Reproduce exactly the lines from the one that holds "880x412 pixels. Task: Click" through the last line of the entries, both ends included, but not the pictures.

> Material for this task
· · · · ·

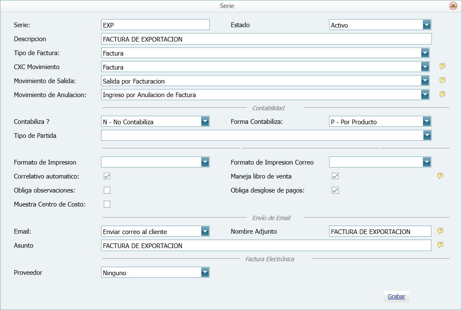The image size is (462, 310).
Task: Expand the Tipo de Factura dropdown
Action: click(x=425, y=53)
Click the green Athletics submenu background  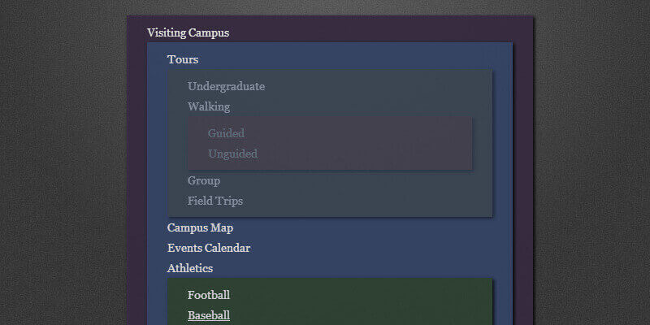[x=366, y=301]
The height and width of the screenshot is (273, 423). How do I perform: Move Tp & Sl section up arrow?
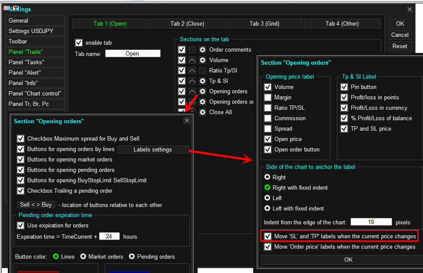(x=192, y=81)
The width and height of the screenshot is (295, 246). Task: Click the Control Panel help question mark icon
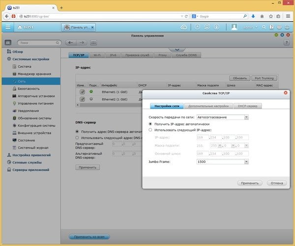pyautogui.click(x=286, y=43)
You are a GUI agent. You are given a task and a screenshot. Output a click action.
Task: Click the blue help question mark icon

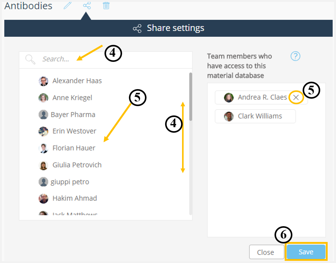tap(295, 56)

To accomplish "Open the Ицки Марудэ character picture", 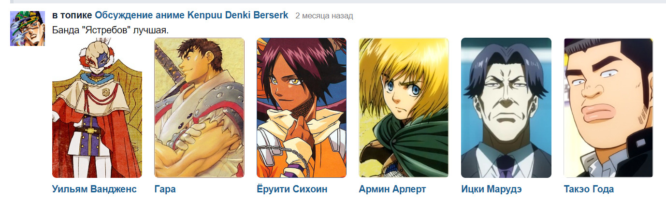I will (x=507, y=108).
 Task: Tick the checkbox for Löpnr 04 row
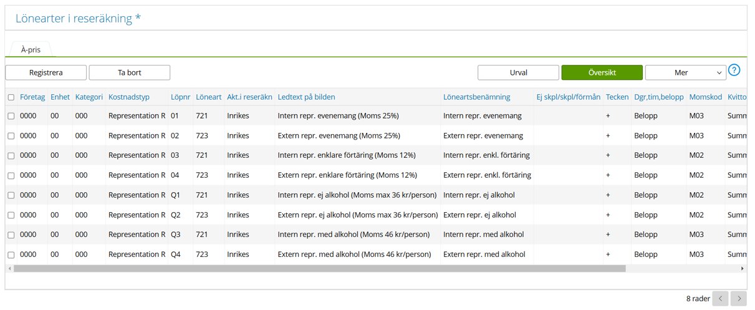point(11,175)
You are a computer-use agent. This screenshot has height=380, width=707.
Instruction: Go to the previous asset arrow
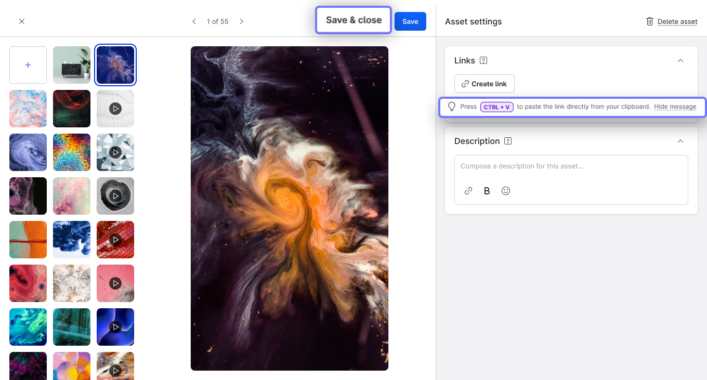pyautogui.click(x=194, y=21)
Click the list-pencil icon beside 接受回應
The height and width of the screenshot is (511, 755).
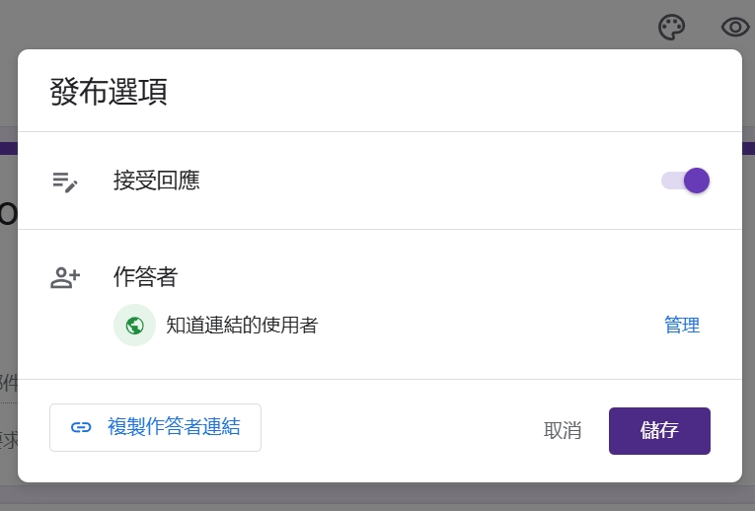coord(65,182)
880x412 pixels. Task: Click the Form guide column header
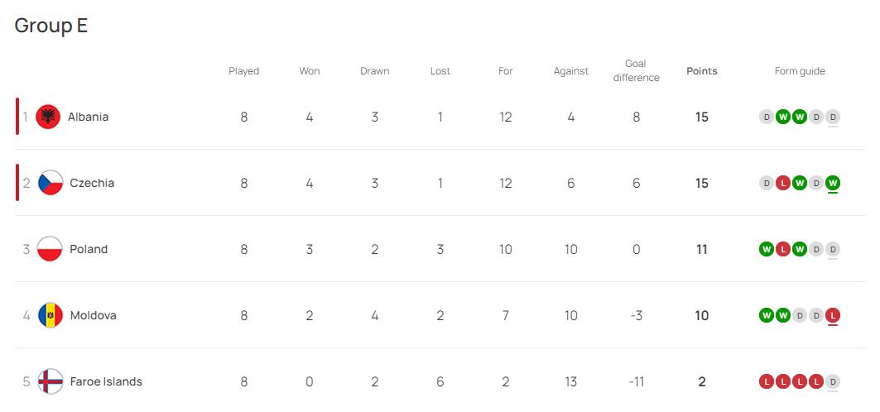tap(800, 71)
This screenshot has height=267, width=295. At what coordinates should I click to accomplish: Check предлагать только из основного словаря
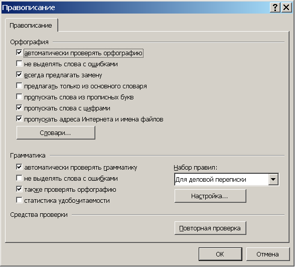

· · · · ·

> Answer to the problem
880x412 pixels. Task: Click the Form guide column header
tap(800, 71)
This screenshot has height=267, width=295. At what coordinates should I click to accomplish: Check предлагать только из основного словаря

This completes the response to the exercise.